Work instruction 1> Print the part of the replication analysis below from "#Setting directory" to "3 column 5.".
Work instruction 2> In the replication analysis, how many observations does the results table for "table 3 column 5" list?

2.2. Replication analysis
a. Load Ashenfelter and Krueger AER 1994 data.
#Setting directory
setwd("D:/UGA Coursework/Second Year/AAEC 8610/HWs/HW4")
df <- read_dta("AshenfelterKrueger1994_twins.dta")
head(df)## # A tibble: 6 × 10
## famid age educ1 educ2 lwage1 lwage2 male1 male2 white1 white2
## <dbl> <dbl> <dbl> <dbl> <dbl> <dbl> <dbl> <dbl> <dbl> <dbl>
## 1 1 33.3 16 16 2.16 2.42 0 0 1 1
## 2 2 43.6 12 19 2.17 2.89 0 0 1 1
## 3 3 31.0 12 12 2.79 2.80 1 1 1 1
## 4 4 34.6 14 14 2.82 2.26 1 1 1 1
## 5 5 35.0 15 13 2.03 3.56 0 0 1 1
## 6 6 29.3 14 12 2.71 2.48 1 1 1 1
b. Reproduce the result from table 3 column 5.
df$lwage=(df$lwage1-df$lwage2)
df$leduc=(df$educ1-df$educ2)
regression_fd <- lm(lwage~leduc,data = df)
stargazer(regression_fd, type = "text", title = "Regression Results",
notes = "This table replicates the results from Ashenfelter and Krueger (1994)",
align = TRUE)##
## Regression Results
## =========================================================================================
## Dependent variable:
## ---------------------------------------------------------------------
## lwage
## -----------------------------------------------------------------------------------------
## leduc 0.092***
## (0.024)
##
## Constant -0.079*
## (0.045)
##
## -----------------------------------------------------------------------------------------
## Observations 149
## R2 0.092
## Adjusted R2 0.086
## Residual Std. Error 0.554 (df = 147)
## F Statistic 14.914*** (df = 1; 147)
## =========================================================================================
## Note: *p<0.1; **p<0.05; ***p<0.01
## This table replicates the results from Ashenfelter and Krueger (1994)
c. Explain how this coefficient should be interpreted.
This regression can be regarded as a fixed effects model in which we estimate the effects of inpair difference in schooling on the difference in inpair wages differences.
d. Reproduce the result in table 3 column 1. You will need to reshape the data first.
#Reshaping the data
dfNEW <- reshape(df,
idvar= c("famid","age"),
sep= "", timevar = "twin",
direction = "long",
varying = 3:10)
dfNEW$agesq <- dfNEW$age^2
dfNEW$agesq <- dfNEW$agesq/100
regression_ols <- lm(lwage~educ+age+agesq+male+white, data = dfNEW)
stargazer(regression_ols, type = "text", title = "Regression Results",
notes = "This table replicates the results from Ashenfelter and Krueger (1994)",
align = TRUE)##
## Regression Results
## =========================================================================================
## Dependent variable:
## ---------------------------------------------------------------------
## lwage
## -----------------------------------------------------------------------------------------
## educ 0.084***
## (0.014)

Given entries>
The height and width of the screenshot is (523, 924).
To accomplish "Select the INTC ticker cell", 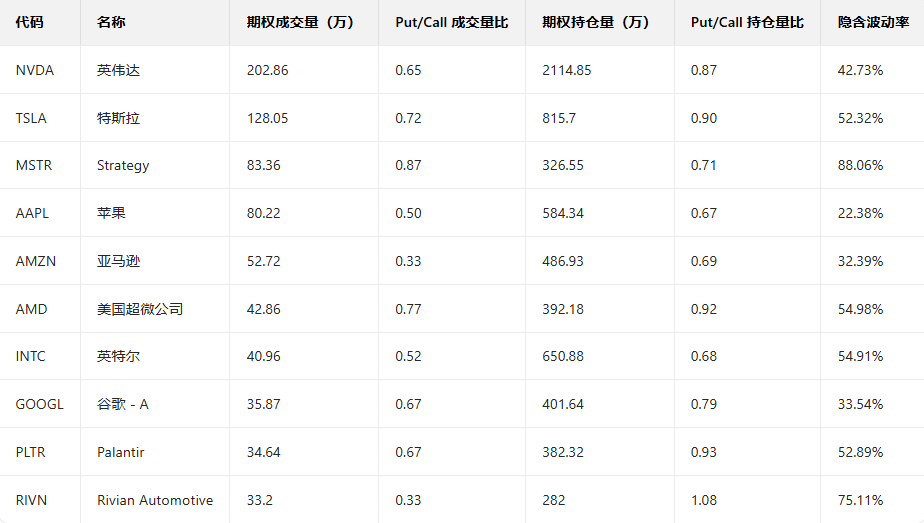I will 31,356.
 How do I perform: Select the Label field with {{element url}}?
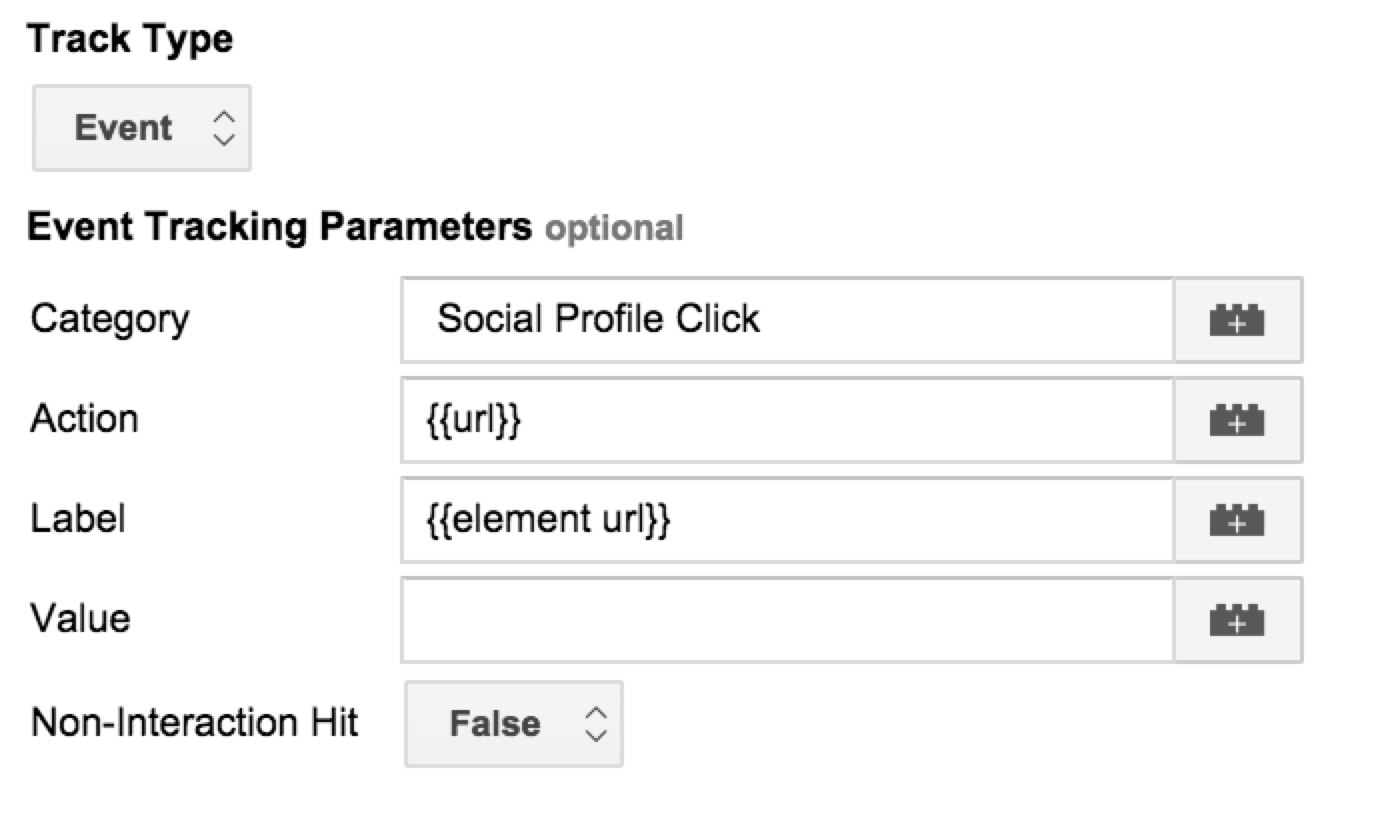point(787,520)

---

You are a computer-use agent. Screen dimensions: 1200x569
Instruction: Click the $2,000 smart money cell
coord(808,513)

Written reply 1>
#Setting directory
setwd("D:/UGA Coursework/Second Year/AAEC 8610/HWs/HW4")
df <- read_dta("AshenfelterKrueger1994_twins.dta")
head(df)## # A tibble: 6 × 10
## famid age educ1 educ2 lwage1 lwage2 male1 male2 white1 white2
## <dbl> <dbl> <dbl> <dbl> <dbl> <dbl> <dbl> <dbl> <dbl> <dbl>
## 1 1 33.3 16 16 2.16 2.42 0 0 1 1
## 2 2 43.6 12 19 2.17 2.89 0 0 1 1
## 3 3 31.0 12 12 2.79 2.80 1 1 1 1
## 4 4 34.6 14 14 2.82 2.26 1 1 1 1
## 5 5 35.0 15 13 2.03 3.56 0 0 1 1
## 6 6 29.3 14 12 2.71 2.48 1 1 1 1
b. Reproduce the result from table 3 column 5.

Written reply 2> 149